In 2017, Branka Arsić became the first Charles and Lynn Zhang Professor of English and Comparative Literature. A specialist in nineteenth-century literature of the Americas, she is a highly creative and prolific writer who expertly navigates literary history, philosophy, history and the history of science. Her most recent book, Bird Relics: Grief and Vitalism in Thoreau, is a revolutionary approach to the poet. “Her work simply stands out,” praises Sarah Cole, chair of the Department of English and Comparative Literature. “I believe Bird Relics will be viewed as a real masterpiece.”
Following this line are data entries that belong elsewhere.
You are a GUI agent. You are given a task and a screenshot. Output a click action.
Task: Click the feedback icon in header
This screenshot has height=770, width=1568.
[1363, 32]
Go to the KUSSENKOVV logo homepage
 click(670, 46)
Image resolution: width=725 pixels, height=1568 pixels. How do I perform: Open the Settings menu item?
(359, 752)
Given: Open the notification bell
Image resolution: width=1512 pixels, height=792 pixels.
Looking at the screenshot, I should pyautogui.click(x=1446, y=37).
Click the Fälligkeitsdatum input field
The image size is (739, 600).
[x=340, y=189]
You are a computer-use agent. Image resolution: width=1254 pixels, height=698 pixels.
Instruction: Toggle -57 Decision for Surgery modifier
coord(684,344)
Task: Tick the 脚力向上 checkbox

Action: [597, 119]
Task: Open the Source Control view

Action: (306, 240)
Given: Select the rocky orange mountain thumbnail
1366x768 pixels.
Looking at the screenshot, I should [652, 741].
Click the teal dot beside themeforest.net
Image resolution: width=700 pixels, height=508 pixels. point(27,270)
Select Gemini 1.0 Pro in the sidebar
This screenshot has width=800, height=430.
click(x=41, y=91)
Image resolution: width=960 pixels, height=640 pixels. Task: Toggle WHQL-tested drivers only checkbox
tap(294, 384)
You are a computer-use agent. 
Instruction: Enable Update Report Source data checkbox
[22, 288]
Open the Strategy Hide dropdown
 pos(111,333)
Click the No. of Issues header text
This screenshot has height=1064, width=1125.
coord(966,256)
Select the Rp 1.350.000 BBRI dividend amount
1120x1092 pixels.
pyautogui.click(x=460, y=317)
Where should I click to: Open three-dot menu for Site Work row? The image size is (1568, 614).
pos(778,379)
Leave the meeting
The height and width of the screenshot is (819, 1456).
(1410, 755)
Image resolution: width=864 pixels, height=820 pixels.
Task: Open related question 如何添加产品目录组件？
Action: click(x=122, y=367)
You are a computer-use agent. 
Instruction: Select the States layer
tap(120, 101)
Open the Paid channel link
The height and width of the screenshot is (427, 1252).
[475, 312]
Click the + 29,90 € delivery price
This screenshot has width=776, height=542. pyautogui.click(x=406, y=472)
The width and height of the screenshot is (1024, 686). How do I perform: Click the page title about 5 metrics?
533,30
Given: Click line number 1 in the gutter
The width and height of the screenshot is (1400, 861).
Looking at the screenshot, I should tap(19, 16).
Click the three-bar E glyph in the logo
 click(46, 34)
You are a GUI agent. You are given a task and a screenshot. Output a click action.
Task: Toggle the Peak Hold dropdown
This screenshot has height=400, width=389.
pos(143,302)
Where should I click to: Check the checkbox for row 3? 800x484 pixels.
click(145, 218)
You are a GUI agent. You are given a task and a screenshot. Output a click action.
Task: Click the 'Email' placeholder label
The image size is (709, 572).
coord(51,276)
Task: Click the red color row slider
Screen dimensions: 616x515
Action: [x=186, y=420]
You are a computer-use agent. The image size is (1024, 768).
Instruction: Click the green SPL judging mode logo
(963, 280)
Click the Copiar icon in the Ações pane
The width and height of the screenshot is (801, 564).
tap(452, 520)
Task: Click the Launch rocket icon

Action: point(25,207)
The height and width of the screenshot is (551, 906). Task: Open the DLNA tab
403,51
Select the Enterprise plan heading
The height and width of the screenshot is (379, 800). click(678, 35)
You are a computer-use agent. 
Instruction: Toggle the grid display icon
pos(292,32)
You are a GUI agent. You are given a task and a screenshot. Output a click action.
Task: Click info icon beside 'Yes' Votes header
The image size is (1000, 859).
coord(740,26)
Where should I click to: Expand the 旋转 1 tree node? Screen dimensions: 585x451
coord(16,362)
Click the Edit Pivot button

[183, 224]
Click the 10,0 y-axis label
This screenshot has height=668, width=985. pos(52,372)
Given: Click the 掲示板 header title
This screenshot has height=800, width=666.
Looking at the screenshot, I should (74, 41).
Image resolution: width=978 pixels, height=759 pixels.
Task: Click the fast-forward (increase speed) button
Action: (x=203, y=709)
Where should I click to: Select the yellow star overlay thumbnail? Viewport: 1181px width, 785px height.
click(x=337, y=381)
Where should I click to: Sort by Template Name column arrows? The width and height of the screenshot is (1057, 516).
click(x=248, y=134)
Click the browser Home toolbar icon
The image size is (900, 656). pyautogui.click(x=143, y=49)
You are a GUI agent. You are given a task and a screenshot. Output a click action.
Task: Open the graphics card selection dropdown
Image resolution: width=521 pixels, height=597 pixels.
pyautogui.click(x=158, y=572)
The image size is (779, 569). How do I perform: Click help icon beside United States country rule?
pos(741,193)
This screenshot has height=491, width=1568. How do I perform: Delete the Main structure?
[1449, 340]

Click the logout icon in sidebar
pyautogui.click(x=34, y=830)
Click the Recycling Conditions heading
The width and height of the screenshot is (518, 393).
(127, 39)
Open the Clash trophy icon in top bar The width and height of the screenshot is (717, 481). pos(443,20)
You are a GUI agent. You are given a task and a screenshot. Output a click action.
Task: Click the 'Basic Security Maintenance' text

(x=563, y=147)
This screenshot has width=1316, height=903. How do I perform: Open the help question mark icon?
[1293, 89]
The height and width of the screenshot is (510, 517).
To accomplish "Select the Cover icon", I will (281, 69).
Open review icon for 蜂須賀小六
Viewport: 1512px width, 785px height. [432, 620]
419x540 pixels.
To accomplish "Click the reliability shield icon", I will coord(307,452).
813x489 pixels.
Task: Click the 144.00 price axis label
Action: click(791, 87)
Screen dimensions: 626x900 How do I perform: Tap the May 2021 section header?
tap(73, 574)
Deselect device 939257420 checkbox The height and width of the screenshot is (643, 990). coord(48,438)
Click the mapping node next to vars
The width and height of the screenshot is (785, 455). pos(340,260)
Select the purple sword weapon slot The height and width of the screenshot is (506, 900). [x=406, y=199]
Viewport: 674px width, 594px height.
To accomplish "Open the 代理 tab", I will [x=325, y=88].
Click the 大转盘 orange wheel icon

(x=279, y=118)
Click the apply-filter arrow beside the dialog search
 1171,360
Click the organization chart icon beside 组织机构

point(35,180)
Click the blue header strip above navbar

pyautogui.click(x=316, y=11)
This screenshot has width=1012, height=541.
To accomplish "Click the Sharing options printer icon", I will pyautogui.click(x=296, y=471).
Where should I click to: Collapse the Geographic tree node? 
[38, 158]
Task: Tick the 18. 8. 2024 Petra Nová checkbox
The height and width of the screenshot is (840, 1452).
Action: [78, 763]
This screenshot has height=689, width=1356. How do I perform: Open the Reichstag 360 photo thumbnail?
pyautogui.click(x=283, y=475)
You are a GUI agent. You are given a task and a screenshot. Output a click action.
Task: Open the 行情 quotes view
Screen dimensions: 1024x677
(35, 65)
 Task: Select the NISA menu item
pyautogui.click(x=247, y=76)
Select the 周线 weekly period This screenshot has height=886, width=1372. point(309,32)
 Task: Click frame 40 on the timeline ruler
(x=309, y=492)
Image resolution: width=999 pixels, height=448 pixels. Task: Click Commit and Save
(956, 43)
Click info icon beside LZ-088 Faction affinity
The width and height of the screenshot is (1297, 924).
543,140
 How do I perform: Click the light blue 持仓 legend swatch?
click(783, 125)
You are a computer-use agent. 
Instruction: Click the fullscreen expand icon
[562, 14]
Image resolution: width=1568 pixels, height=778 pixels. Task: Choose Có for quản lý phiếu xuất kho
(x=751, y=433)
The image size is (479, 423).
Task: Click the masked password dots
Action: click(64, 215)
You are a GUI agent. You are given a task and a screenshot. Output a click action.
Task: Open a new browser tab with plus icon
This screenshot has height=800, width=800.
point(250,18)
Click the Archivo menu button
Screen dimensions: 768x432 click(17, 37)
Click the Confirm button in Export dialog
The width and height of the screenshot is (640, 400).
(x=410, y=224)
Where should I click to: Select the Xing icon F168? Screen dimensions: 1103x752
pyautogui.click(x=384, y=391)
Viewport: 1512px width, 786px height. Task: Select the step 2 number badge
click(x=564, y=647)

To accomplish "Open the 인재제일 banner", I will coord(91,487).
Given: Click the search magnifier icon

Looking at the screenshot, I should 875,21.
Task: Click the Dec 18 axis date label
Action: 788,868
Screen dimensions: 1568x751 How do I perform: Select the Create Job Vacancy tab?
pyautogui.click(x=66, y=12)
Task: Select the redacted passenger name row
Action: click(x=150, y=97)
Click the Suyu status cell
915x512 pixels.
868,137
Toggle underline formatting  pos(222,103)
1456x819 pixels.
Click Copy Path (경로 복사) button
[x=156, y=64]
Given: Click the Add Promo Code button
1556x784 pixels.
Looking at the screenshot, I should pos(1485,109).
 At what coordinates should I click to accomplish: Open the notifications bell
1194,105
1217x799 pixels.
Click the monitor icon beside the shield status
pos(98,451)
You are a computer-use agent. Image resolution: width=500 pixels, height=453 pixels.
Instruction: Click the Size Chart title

Endowed professorships allow Columbia to attract and retain the most influential thinkers in a field and bringing in one such figure can trigger a chain reaction.
Donald Davis, the Ragnar Nurkse Professor of Economics and department chair at the time of Scheinkman’s appointment to the Zhang Professorship, notes that Scheinkman’s presence was a crucial factor in recruiting renowned economist Harrison Hong, who taught at Princeton and joined Columbia in 2016.
“In addition to his own contributions, he’s become a big attraction for others to come [to Columbia],” says Davis of Scheinkman, adding, “The best want to be with the best. If you can get one person of José’s quality, your likelihood of getting other people of very high quality is going to go up.”
As an ingenious historian of ideas who bucks trends in academia, Arsić has likewise strengthened Columbia’s English faculty enormously. According to Cole, “She is a scholar of high repute, whose work is often breathtaking in its depth, brilliance and originality. She is a prolific scholar, leading her field, and her presence at Columbia since 2012 has appreciably increased our national stature in this important area of American studies. Her courses and devotion to teaching have, moreover, reinvigorated our curriculum in this crucial field, as she brings the same creativity and intelligence to the classroom that is so striking in her scholarship.”
When asked about her teaching experience, Professor Arsić shares, “There are many reasons why being able to do research and teach at Columbia University is a wonderful and privileged experience, but one of the most relevant to me is the quality of our undergraduate students. I am impressed time and again by their curiosity, preparedness and involvement. Each time I teach an undergraduate class is a transformative experience.”
For the Zhangs, the decision to support the Core to Commencement campaign by endowing two professorships stems from their conviction that top-level professors not only attract other distinguished faculty, but also allow the University to continue to draw a bright and dynamic student body.
Says Lynn, “We view this as a ‘chicken or the egg’ situation. What makes a University great? The student body. How do you attract the best students? Professors.”